[Directions for this task] Retype the records in full, keeping each character as it is.

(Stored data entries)
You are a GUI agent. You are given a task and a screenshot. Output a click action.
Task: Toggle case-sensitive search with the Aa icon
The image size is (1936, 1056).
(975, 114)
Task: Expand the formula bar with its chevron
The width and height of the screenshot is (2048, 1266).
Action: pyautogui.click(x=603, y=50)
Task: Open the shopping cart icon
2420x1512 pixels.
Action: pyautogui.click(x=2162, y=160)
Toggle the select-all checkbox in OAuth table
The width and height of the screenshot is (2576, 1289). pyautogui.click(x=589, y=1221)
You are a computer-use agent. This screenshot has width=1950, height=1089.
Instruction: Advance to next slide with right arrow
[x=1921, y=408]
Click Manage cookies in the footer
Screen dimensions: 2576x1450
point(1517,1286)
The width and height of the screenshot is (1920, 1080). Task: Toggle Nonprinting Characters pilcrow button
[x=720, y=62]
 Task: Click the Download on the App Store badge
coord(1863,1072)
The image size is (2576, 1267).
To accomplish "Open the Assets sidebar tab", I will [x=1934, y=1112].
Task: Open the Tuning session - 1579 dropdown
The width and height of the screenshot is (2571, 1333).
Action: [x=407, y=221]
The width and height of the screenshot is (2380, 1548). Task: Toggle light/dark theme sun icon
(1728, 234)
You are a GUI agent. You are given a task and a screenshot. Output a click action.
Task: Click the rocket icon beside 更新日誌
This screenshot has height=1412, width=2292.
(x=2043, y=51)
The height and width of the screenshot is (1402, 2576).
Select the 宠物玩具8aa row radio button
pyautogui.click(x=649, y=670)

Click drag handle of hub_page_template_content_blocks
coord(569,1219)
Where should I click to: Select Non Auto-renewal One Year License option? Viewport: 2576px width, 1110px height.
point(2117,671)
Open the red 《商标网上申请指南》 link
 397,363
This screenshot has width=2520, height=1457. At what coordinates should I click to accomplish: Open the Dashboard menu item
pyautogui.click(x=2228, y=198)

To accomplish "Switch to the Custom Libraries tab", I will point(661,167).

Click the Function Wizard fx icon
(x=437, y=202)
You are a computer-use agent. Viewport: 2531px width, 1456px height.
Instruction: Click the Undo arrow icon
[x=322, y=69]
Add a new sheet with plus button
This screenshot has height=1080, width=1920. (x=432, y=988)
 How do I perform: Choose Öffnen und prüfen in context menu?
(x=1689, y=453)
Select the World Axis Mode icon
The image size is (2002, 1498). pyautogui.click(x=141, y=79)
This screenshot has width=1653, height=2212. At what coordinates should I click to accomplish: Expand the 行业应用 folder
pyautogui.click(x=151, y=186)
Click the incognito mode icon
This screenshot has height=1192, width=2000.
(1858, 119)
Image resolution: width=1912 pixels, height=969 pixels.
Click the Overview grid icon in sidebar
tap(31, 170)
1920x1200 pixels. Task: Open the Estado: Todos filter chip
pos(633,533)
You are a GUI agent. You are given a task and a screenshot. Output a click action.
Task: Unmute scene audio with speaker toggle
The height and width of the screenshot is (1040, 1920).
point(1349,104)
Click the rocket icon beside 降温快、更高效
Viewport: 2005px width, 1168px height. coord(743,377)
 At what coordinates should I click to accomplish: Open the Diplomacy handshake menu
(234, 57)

[Solution for this task]
You are a GUI agent. You are given a task and a screenshot. Output a click action.
Task: Toggle case-sensitive search with the Aa icon
The image size is (1936, 1056).
(975, 114)
Task: Expand the formula bar with its chevron
The width and height of the screenshot is (2048, 1266).
Action: pyautogui.click(x=603, y=50)
Task: Open the shopping cart icon
2420x1512 pixels.
Action: pyautogui.click(x=2162, y=160)
Toggle the select-all checkbox in OAuth table
The width and height of the screenshot is (2576, 1289). pyautogui.click(x=589, y=1221)
You are a computer-use agent. This screenshot has width=1950, height=1089.
Instruction: Advance to next slide with right arrow
[x=1921, y=408]
Click Manage cookies in the footer
Screen dimensions: 2576x1450
point(1517,1286)
The width and height of the screenshot is (1920, 1080). Task: Toggle Nonprinting Characters pilcrow button
[x=720, y=62]
 Task: Click the Download on the App Store badge
coord(1863,1072)
The image size is (2576, 1267).
To accomplish "Open the Assets sidebar tab", I will [x=1934, y=1112].
Task: Open the Tuning session - 1579 dropdown
The width and height of the screenshot is (2571, 1333).
Action: [x=407, y=221]
The width and height of the screenshot is (2380, 1548). Task: Toggle light/dark theme sun icon
(1728, 234)
You are a GUI agent. You are given a task and a screenshot. Output a click action.
Task: Click the rocket icon beside 更新日誌
This screenshot has height=1412, width=2292.
(x=2043, y=51)
The height and width of the screenshot is (1402, 2576).
Select the 宠物玩具8aa row radio button
pyautogui.click(x=649, y=670)

Click drag handle of hub_page_template_content_blocks
coord(569,1219)
Where should I click to: Select Non Auto-renewal One Year License option? Viewport: 2576px width, 1110px height.
point(2117,671)
Open the red 《商标网上申请指南》 link
 397,363
This screenshot has width=2520, height=1457. At what coordinates should I click to accomplish: Open the Dashboard menu item
pyautogui.click(x=2228, y=198)

To accomplish "Switch to the Custom Libraries tab", I will point(661,167).

Click the Function Wizard fx icon
(x=437, y=202)
You are a computer-use agent. Viewport: 2531px width, 1456px height.
Instruction: Click the Undo arrow icon
[x=322, y=69]
Add a new sheet with plus button
This screenshot has height=1080, width=1920. (x=432, y=988)
 How do I perform: Choose Öffnen und prüfen in context menu?
(x=1689, y=453)
Select the World Axis Mode icon
The image size is (2002, 1498). pyautogui.click(x=141, y=79)
This screenshot has width=1653, height=2212. At what coordinates should I click to accomplish: Expand the 行业应用 folder
pyautogui.click(x=151, y=186)
Click the incognito mode icon
This screenshot has height=1192, width=2000.
(1858, 119)
Image resolution: width=1912 pixels, height=969 pixels.
Click the Overview grid icon in sidebar
tap(31, 170)
1920x1200 pixels. Task: Open the Estado: Todos filter chip
pos(633,533)
You are a GUI agent. You are given a task and a screenshot. Output a click action.
Task: Unmute scene audio with speaker toggle
The height and width of the screenshot is (1040, 1920).
point(1349,104)
Click the rocket icon beside 降温快、更高效
Viewport: 2005px width, 1168px height. coord(743,377)
 At what coordinates should I click to accomplish: Open the Diplomacy handshake menu
(234, 57)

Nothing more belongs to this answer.